§ **PROVIDED ENTRIES**:
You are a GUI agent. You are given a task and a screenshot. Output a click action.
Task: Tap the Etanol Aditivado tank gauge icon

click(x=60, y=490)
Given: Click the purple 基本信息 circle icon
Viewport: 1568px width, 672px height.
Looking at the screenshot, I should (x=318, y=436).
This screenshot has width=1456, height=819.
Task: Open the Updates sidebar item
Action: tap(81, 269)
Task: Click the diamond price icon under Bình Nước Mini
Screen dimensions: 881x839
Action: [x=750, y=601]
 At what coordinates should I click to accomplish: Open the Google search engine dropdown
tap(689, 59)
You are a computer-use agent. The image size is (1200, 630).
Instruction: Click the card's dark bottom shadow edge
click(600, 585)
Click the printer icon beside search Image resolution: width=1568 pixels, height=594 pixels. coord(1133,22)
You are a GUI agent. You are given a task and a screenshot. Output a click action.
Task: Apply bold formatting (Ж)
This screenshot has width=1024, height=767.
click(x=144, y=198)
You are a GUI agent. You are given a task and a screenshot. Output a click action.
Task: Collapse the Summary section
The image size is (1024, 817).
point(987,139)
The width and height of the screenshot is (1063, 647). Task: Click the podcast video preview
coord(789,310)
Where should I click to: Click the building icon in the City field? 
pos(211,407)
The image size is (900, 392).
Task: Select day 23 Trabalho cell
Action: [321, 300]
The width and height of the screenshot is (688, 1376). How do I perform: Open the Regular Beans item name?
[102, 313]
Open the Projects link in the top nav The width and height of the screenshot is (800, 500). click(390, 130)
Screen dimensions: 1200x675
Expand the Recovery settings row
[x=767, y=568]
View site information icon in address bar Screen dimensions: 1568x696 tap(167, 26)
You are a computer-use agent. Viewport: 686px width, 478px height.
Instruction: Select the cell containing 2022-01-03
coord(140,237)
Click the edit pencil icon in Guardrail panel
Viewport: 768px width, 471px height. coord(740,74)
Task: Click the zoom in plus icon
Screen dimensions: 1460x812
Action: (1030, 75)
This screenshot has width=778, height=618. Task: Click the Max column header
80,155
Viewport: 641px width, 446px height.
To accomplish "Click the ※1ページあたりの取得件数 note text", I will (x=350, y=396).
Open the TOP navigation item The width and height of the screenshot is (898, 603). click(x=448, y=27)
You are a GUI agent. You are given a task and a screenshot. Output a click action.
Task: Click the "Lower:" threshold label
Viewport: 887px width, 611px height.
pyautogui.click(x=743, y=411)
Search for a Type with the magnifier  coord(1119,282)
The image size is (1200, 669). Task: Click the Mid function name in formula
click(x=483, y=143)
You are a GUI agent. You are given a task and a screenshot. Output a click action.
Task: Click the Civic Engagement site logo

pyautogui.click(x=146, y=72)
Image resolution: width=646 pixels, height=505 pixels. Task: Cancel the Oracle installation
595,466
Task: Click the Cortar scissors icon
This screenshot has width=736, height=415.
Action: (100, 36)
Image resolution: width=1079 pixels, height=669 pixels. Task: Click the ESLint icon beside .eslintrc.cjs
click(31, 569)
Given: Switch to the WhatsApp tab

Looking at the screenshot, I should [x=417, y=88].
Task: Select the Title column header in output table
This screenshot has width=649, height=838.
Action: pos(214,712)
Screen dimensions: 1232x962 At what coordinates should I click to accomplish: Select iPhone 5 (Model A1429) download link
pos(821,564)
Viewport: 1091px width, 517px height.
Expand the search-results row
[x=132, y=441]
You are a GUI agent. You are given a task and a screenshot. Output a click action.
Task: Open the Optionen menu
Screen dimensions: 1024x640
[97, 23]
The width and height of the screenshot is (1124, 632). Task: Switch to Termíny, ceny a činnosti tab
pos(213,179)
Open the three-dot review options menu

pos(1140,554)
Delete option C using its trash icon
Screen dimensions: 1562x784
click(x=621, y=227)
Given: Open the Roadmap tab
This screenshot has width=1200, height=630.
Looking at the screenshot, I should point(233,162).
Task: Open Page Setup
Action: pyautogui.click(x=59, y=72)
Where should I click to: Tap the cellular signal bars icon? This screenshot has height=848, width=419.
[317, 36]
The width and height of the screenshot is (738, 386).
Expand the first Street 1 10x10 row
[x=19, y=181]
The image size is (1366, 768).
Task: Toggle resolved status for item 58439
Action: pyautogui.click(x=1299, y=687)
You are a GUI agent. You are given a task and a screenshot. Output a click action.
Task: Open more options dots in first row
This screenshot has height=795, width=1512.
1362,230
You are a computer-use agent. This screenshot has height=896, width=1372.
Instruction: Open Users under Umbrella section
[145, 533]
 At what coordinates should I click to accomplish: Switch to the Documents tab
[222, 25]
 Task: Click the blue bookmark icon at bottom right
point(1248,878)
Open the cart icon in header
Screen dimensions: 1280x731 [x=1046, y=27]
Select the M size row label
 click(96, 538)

§ **TASK BRIEF**: Rewrite all the records above, replacing every "click action" with "tap action" and leaving everything else as it is.

§ **RESULT FOR THIS EXERCISE**:
You are a GUI agent. You are given a task and a screenshot. Output a tap action.
Task: Tap the Etanol Aditivado tank gauge icon

click(x=60, y=490)
Given: Click the purple 基本信息 circle icon
Viewport: 1568px width, 672px height.
Looking at the screenshot, I should (x=318, y=436).
This screenshot has width=1456, height=819.
Task: Open the Updates sidebar item
Action: tap(81, 269)
Task: Click the diamond price icon under Bình Nước Mini
Screen dimensions: 881x839
Action: [x=750, y=601]
 At what coordinates should I click to accomplish: Open the Google search engine dropdown
tap(689, 59)
You are a computer-use agent. The image size is (1200, 630).
Instruction: Click the card's dark bottom shadow edge
click(600, 585)
Click the printer icon beside search Image resolution: width=1568 pixels, height=594 pixels. coord(1133,22)
You are a GUI agent. You are given a task and a screenshot. Output a tap action.
Task: Apply bold formatting (Ж)
This screenshot has width=1024, height=767.
click(x=144, y=198)
You are a GUI agent. You are given a task and a screenshot. Output a tap action.
Task: Collapse the Summary section
The image size is (1024, 817).
point(987,139)
The width and height of the screenshot is (1063, 647). Task: Click the podcast video preview
coord(789,310)
Where should I click to: Click the building icon in the City field? 
pos(211,407)
The image size is (900, 392).
Task: Select day 23 Trabalho cell
Action: [321, 300]
The width and height of the screenshot is (688, 1376). How do I perform: Open the Regular Beans item name?
[102, 313]
Open the Projects link in the top nav The width and height of the screenshot is (800, 500). click(390, 130)
Screen dimensions: 1200x675
Expand the Recovery settings row
[x=767, y=568]
View site information icon in address bar Screen dimensions: 1568x696 tap(167, 26)
You are a computer-use agent. Viewport: 686px width, 478px height.
Instruction: Select the cell containing 2022-01-03
coord(140,237)
Click the edit pencil icon in Guardrail panel
Viewport: 768px width, 471px height. coord(740,74)
Task: Click the zoom in plus icon
Screen dimensions: 1460x812
Action: (1030, 75)
This screenshot has width=778, height=618. Task: Click the Max column header
80,155
Viewport: 641px width, 446px height.
To accomplish "Click the ※1ページあたりの取得件数 note text", I will (x=350, y=396).
Open the TOP navigation item The width and height of the screenshot is (898, 603). click(x=448, y=27)
You are a GUI agent. You are given a task and a screenshot. Output a tap action.
Task: Click the "Lower:" threshold label
Viewport: 887px width, 611px height.
pyautogui.click(x=743, y=411)
Search for a Type with the magnifier  coord(1119,282)
The image size is (1200, 669). Task: Click the Mid function name in formula
click(x=483, y=143)
You are a GUI agent. You are given a task and a screenshot. Output a tap action.
Task: Click the Civic Engagement site logo

pyautogui.click(x=146, y=72)
Image resolution: width=646 pixels, height=505 pixels. Task: Cancel the Oracle installation
595,466
Task: Click the Cortar scissors icon
This screenshot has width=736, height=415.
Action: (100, 36)
Image resolution: width=1079 pixels, height=669 pixels. Task: Click the ESLint icon beside .eslintrc.cjs
click(31, 569)
Given: Switch to the WhatsApp tab

Looking at the screenshot, I should [x=417, y=88].
Task: Select the Title column header in output table
This screenshot has width=649, height=838.
Action: pos(214,712)
Screen dimensions: 1232x962 At what coordinates should I click to accomplish: Select iPhone 5 (Model A1429) download link
pos(821,564)
Viewport: 1091px width, 517px height.
Expand the search-results row
[x=132, y=441]
You are a GUI agent. You are given a task and a screenshot. Output a tap action.
Task: Open the Optionen menu
Screen dimensions: 1024x640
[97, 23]
The width and height of the screenshot is (1124, 632). Task: Switch to Termíny, ceny a činnosti tab
pos(213,179)
Open the three-dot review options menu

pos(1140,554)
Delete option C using its trash icon
Screen dimensions: 1562x784
click(x=621, y=227)
Given: Open the Roadmap tab
This screenshot has width=1200, height=630.
Looking at the screenshot, I should point(233,162).
Task: Open Page Setup
Action: pyautogui.click(x=59, y=72)
Where should I click to: Tap the cellular signal bars icon? This screenshot has height=848, width=419.
[317, 36]
The width and height of the screenshot is (738, 386).
Expand the first Street 1 10x10 row
[x=19, y=181]
The image size is (1366, 768).
Task: Toggle resolved status for item 58439
Action: pyautogui.click(x=1299, y=687)
You are a GUI agent. You are given a task and a screenshot. Output a tap action.
Task: Open more options dots in first row
This screenshot has height=795, width=1512.
1362,230
You are a computer-use agent. This screenshot has height=896, width=1372.
Instruction: Open Users under Umbrella section
[145, 533]
 At what coordinates should I click to accomplish: Switch to the Documents tab
[222, 25]
 Task: Click the blue bookmark icon at bottom right
point(1248,878)
Open the cart icon in header
Screen dimensions: 1280x731 [x=1046, y=27]
Select the M size row label
 click(96, 538)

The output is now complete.